Most of us don't cheat for a simple reason: It makes us feel lousy. We find fulfillment in proving ourselves to ourselves. We are invigorated by genuine competition, find self-worth in meeting our goals, and, above all, know that nothing beats the feeling of accomplishment that comes with doing something fair and square.

That's why President Trump's pathological cheating in golf, alleged in a smart new book by sportswriter Rick Reilly, isn't puckish or even particularly funny. It's deeply sad.

In Commander in Cheat: How Golf Explains Trump, Reilly presents dozens of stories about how Trump has cheated at golf for as long as he's been playing. Many of them are amusing: Reilly writes about how caddies at the prestigious Winged Foot Golf Club call the president "Pelé" behind his back due to how often Trump kicks his ball back onto the fairway, and about how Trump allegedly has a golf cart rigged to go faster than anyone else's so he can race ahead to reposition his drives. Trump cheats in tournaments, cheats against pros, and cheats even when there is nothing at stake. It's almost as if Trump thinks fudging the results is part of the game.

That couldn't be further from the truth. Integrity and honor are as crucial to a great golfer's game as a solid swing. As Reilly writes, "Hale Irwin once missed the playoff at the 1983 British Open by one shot because he says he whiffed a one-inch putt on the final day. Nobody saw it but Irwin. In golf, that's enough." And Irwin isn't the exception — he's the norm. There is no greater offense in golf than cheating, in part because it's so easy to cheat in golf. There are no referees; you call your own fouls. Still, Trump's cheating on the fairway can be so elaborate and clever that even Reilly concedes he's impressed by it.

The reasons Trump cheats are mostly obvious, as are their implications. Trump longs to be the best, and can't stand coming in second. He likely sees his ability to get away with cheating as macho, even roguish, the way he has publicly boasted that finding loopholes to avoid paying taxes makes him "smart." And as Reilly points out, "If you'll cheat to win at golf, is it that much further to cheat to win an election? To turn a congressional vote? To stop an investigation?" But while I don't condone cheating on an election or to stop an investigation, that motivation at least makes sense. To cheat at your hobby is frankly pathetic.

The strangest part is that Trump is reportedly a fairly good golfer, at least according to the people who watch him play. He might not have won 18 club championships or have a 2.8-stroke handicap, as he claims, but he can hold his own without having to kick the ball all over the course. Why go to such great lengths to pointlessly lie about his abilities, then, particularly when everyone knows he's cheating? "They call him on it, but he just shrugs and cheats some more," writes Reilly. A Harvard psychiatrist blamed "a narcissistic personality disorder" for Trump's pathological cheating. "People with his disorder have no conscience about it," Dr. Lance Dodes is quoted as saying in Commander in Cheat. "He has no sense of morality about things."

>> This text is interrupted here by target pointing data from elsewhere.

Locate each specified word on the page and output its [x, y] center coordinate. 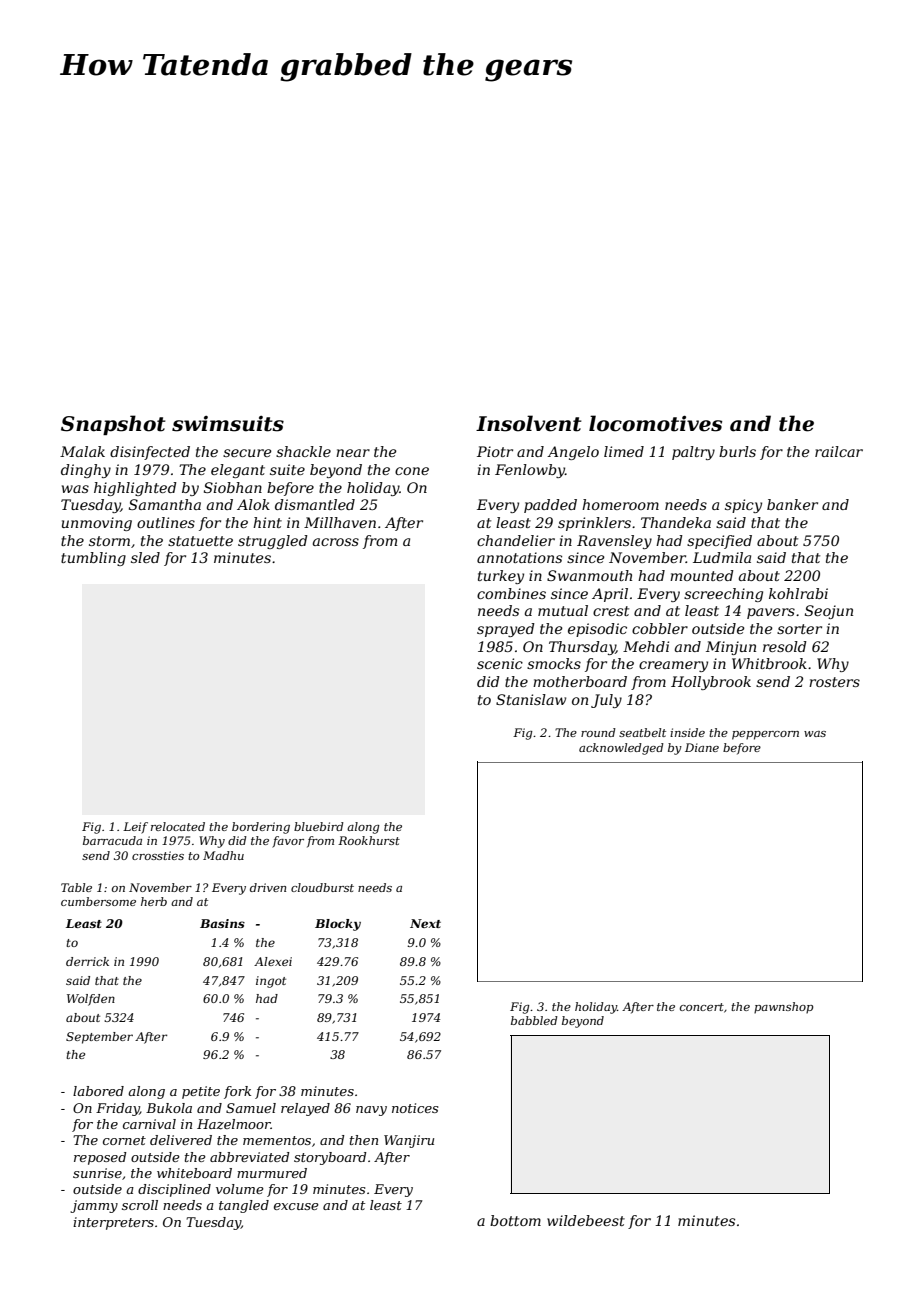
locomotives [655, 423]
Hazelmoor [234, 1124]
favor [288, 842]
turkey [501, 577]
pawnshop [783, 1008]
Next [425, 923]
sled [145, 557]
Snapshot [113, 425]
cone [412, 471]
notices [415, 1108]
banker [792, 504]
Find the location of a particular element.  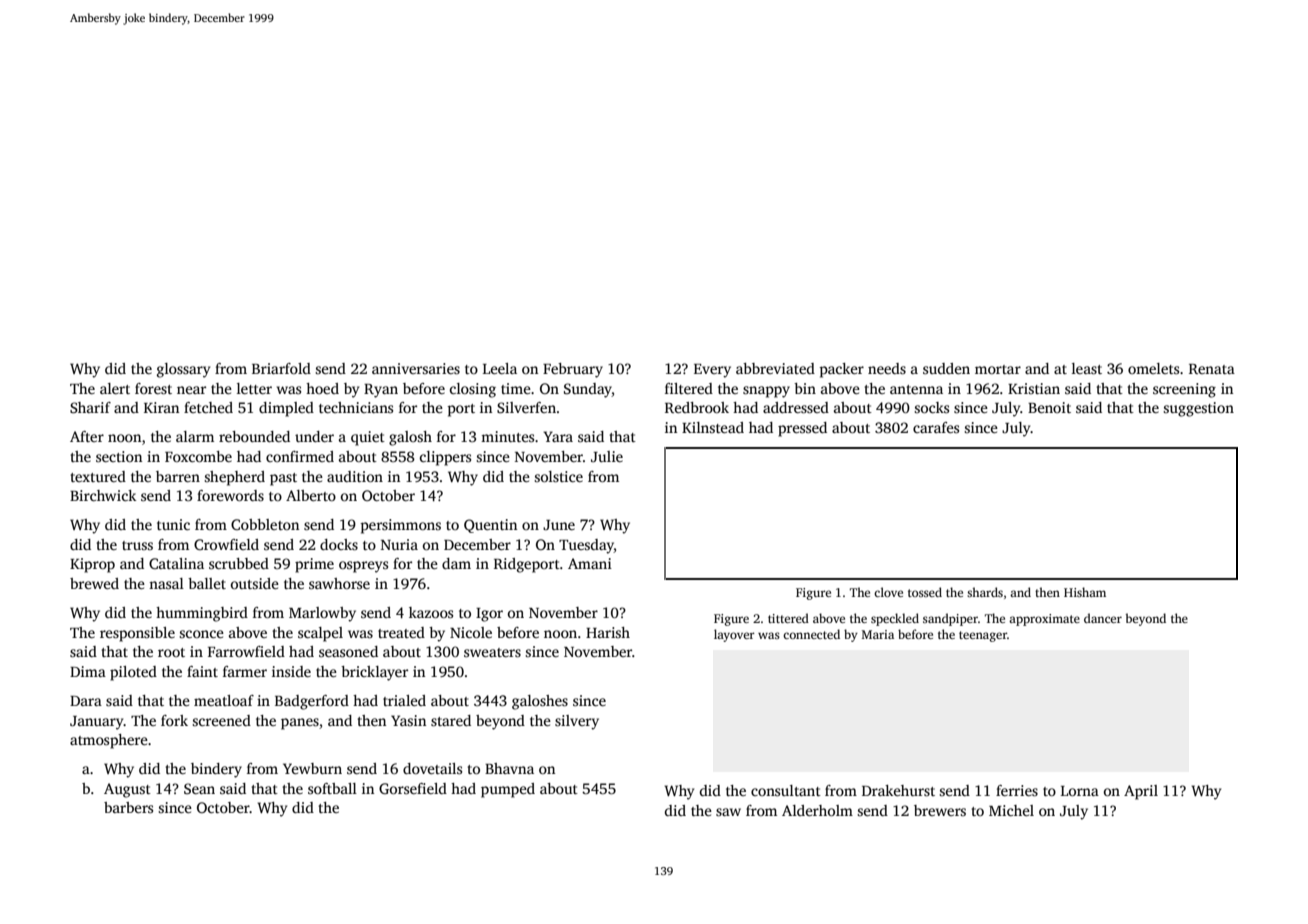

abbreviated is located at coordinates (775, 368).
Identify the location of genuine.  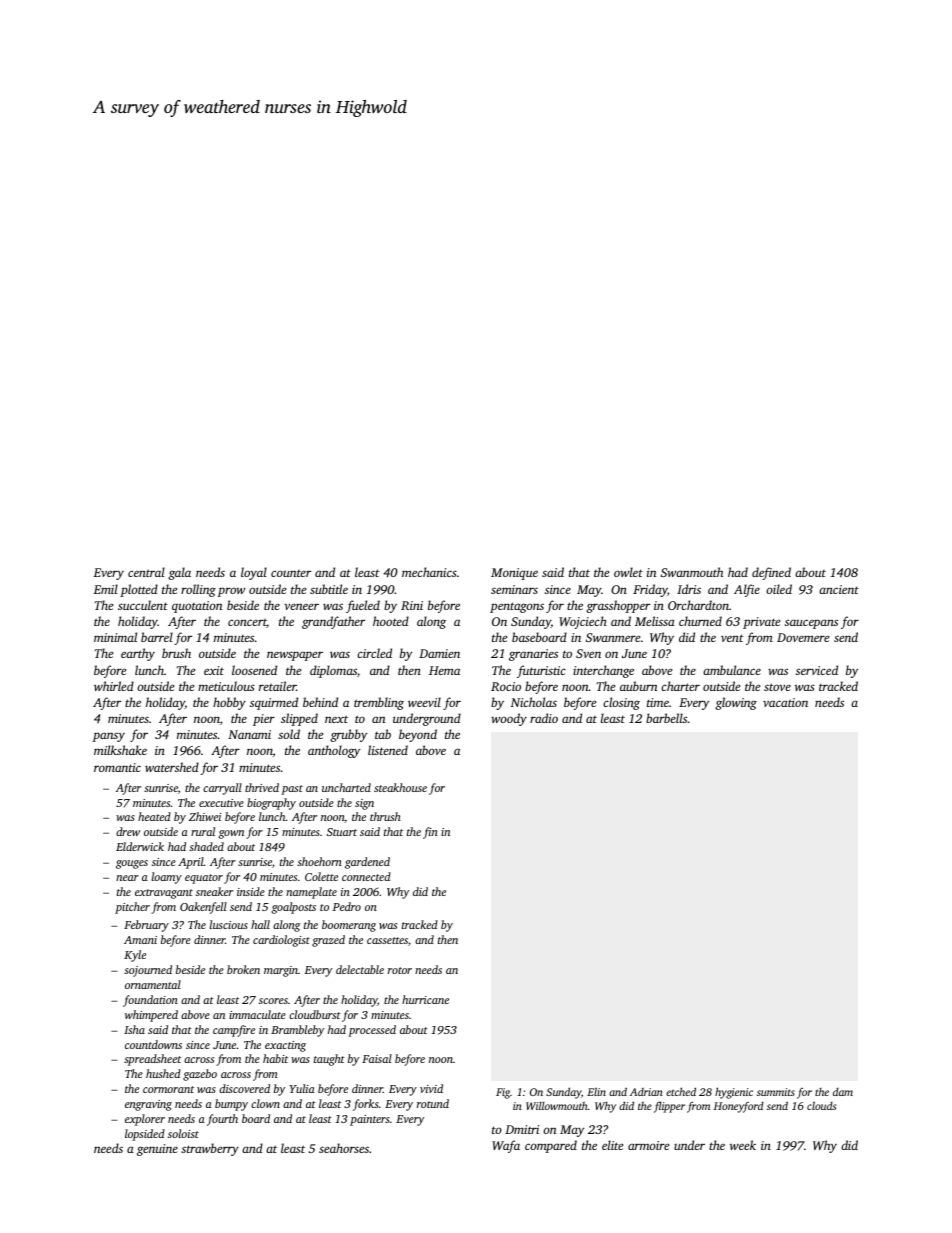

More than anything else, my takeaway is not just that Trump is a cheater, but that he's the saddest sort of cheater, the kind that cheats himself. Sure, he deprives himself of "the joy, the endless challenge, golf brings" by not playing legitimately. But I think it's more than that: Trump can't stand himself if he isn't winning, to the point that he self-deludes. Why else would he continue to cheat when nothing — not money, not reputation — is at stake? As golf executive Ken Slutsky recalls in one story about a time he played with Trump in Los Angeles, "at the end [Trump] said, 'You owe me $27.' I said, 'Donald, you cheated on every single hole. I'm not paying you a dime.' He just kind of shrugged and left. He didn't seem to care."

It isn't even about pride: Trump clearly isn't bothered by his tarnished reputation in the golf world as a cheat. That's because, when you're your own referee, the only person you have to impress is yourself. Yet Trump can't bear losing. He settles, instead, for the cheapest kind of victory: The one he knows in his heart isn't real. As the anecdotes in Reilly's book suggest, he is numbed to no longer care that deep down, he knows his accomplishments are worthless, all plastic trophies and photoshopped Time magazine covers.

You can have your pick of evidence that Trump is a fairly joyless person, but nothing has quite convinced me of just how troubled a character he is like Commander in Cheat. It is one thing to cheat in business or government, and a whole other to cheat in what is supposed to be your escape from those worlds.

"Trump's [cheating is] often so over-the-top it verges on sad," Reilly writes. I have to disagree — I think it tips over the lip of the hole.